Candice Menant-Fernandez, entrepreneuse de 28 ans, a créé une savonnerie à Tours avec la particularité d'être écoféministe. Comment une entreprise peut-elle être à la fois écologique et féministe ? La jeune femme originaire du Loir-et-Cher et diplômée de Sciences Politiques explique comment elle souhaite, via sa savonnerie, mettre en lumière le travail des entrepreneuses locales et aider les femmes en difficulté.
C'est dans son appartement près du Lac de la Bergeonnerie à Tours que Candice Menant-Fernandez a installé son petit laboratoire pour fabriquer ses savons. Dans une armoire près de son bureau des dizaines de moules et des ustensiles de pâtisserie, dans une autre armoire un stock impressionnant de savons de toutes les couleurs. 900 au total. "C'est la première fois que j'ai autant de stock. Il m'en fallait avant les marchés de Noël mais sinon dès que j'en produis ils sont vendus".
Une savonnerie écoféministe, c'est quoi ?
Ces savons ont une particularité. Ils sont bio, fabriqués avec des matières premières locales, sans emballage et portent des messages féministes."On ne naît pas femme", "sororité", "douchée et déterminée", "My body, my choice".
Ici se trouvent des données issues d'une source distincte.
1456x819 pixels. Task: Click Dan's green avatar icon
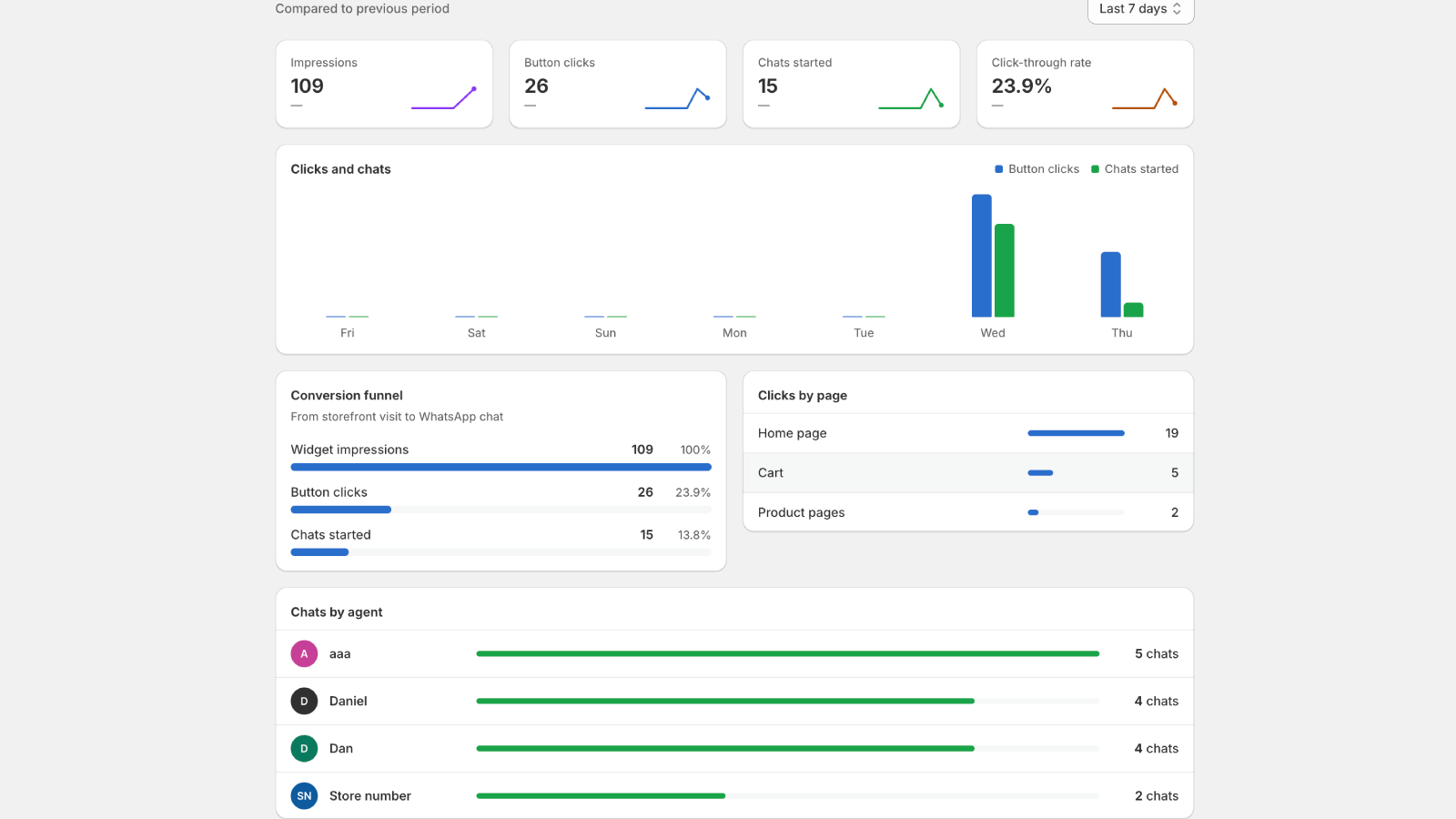click(304, 748)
C'est donc tout naturellement que la jeune entrepreneuse a revendiqué le fait d'avoir créé une savonnerie écoféministe. L'écoféminisme considère que la violence qui s'exerce sur les femmes (exploitation économique, violences sexuelles et sexistes...) comme celle qui est opérée sur le vivant ( exploitation des ressources, destruction des terres etc...) est une seule est même oppression. "Être écoféministe, c'est plus que le fait d'être écologiste et féministe. Et moi, j'ai ces deux valeurs ancrées en moi. Je suis militante écologiste depuis longtemps et féministe parce que c'est essentiel pour les femmes de ma génération. "
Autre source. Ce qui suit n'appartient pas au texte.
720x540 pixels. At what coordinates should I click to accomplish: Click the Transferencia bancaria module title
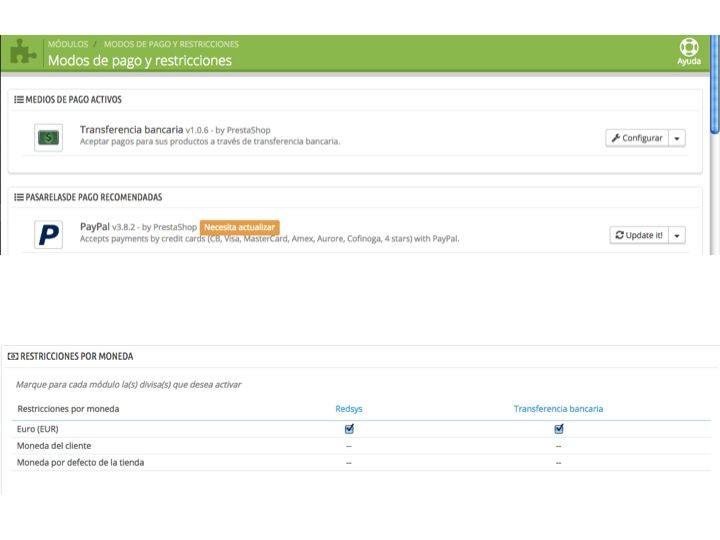pyautogui.click(x=131, y=130)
À travers ses savons et leur commercialisation, c'est le réseau entre entrepreneuses locales et entre savonnières de Touraine que Candice Menant-Fernadez souhaite développer tout en aidant les associations pour les femmes en difficulté.
"En Indre-et-Loire, il y a 14 savonnières enregistrées à la Chambre des métiers. C'est énorme ! Alors l'idée a été de créer un réseau d'entraide entre nous. Je les ai convaincues par exemple de passer des commandes ensemble. Ce qui permet de réduire le bilan carbone et les frais de livraison. Et maintenant quand on a une galère, on s'appelle."
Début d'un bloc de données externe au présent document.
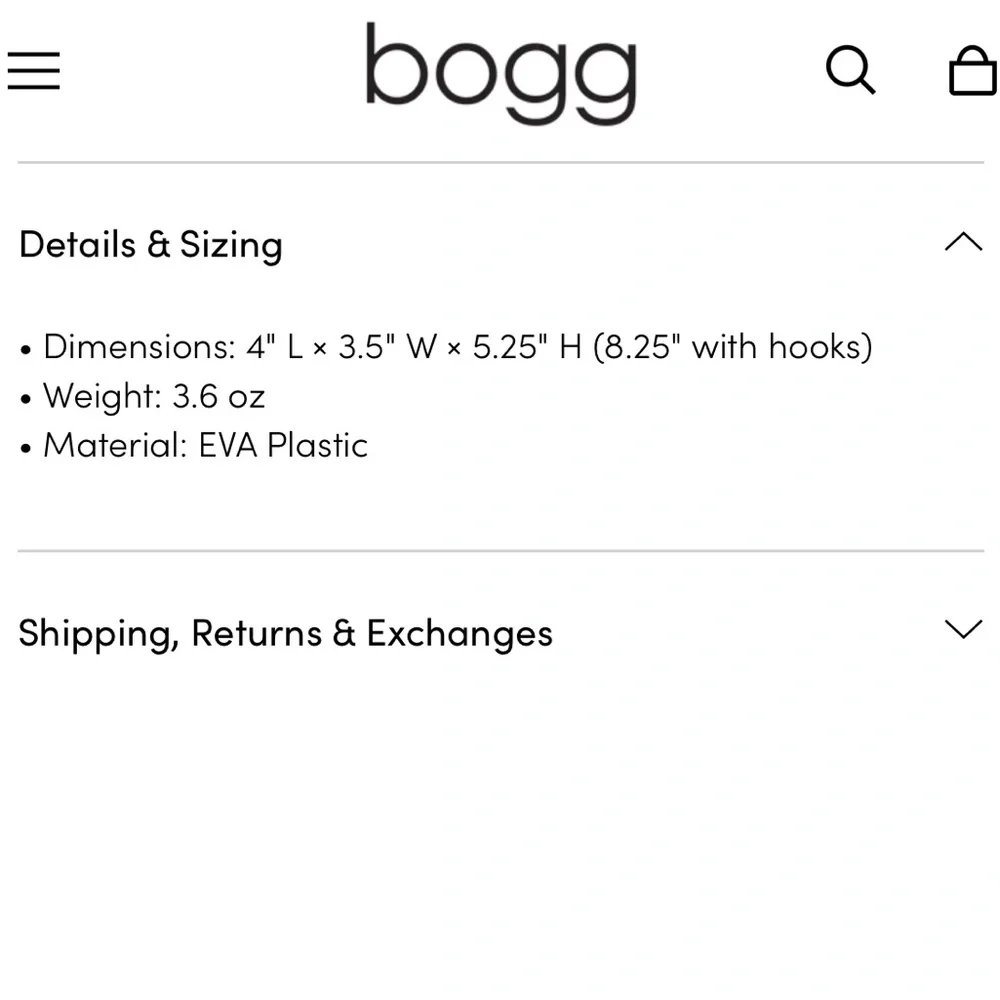Tap the bag icon to view cart
The width and height of the screenshot is (1000, 1000).
(970, 72)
Une sororité entre entrepreneuses que la jeune femme estime essentielle pour rendre plus visible les projets de chacune. "Quand j'ai intégré l'association Touraine Women, je me suis rendu compte qu'on était très nombreuses et totalement invisibles. On est plus de 150 dans l'association juste à Tours, que des nanas qui ont des super projets qui ont du sens."
Pour elle, comme ce sont des projets qui génèrent peu d'emplois et peu de chiffre d'affaires, ils sont moins médiatisés : "On parle moins d'une femme qui crée une micro-crèche que d'un homme qui ouvre de nombreuses boulangeries dans la région. Pourtant quand on ouvre une micro-crèche avec des places réservées pour des femmes qui n'ont pas le droit à des places en crèche parce qu'elles sont au chômage et donc ne peuvent pas trouver parce qu'elles ont un enfant à garder, on a un vrai impact. Et pourtant ce genre de projet est invisibilisé. "
La jeune entrepreneuse met en avant les projets d'autres femmes du territoire notamment sur son compte Instagram.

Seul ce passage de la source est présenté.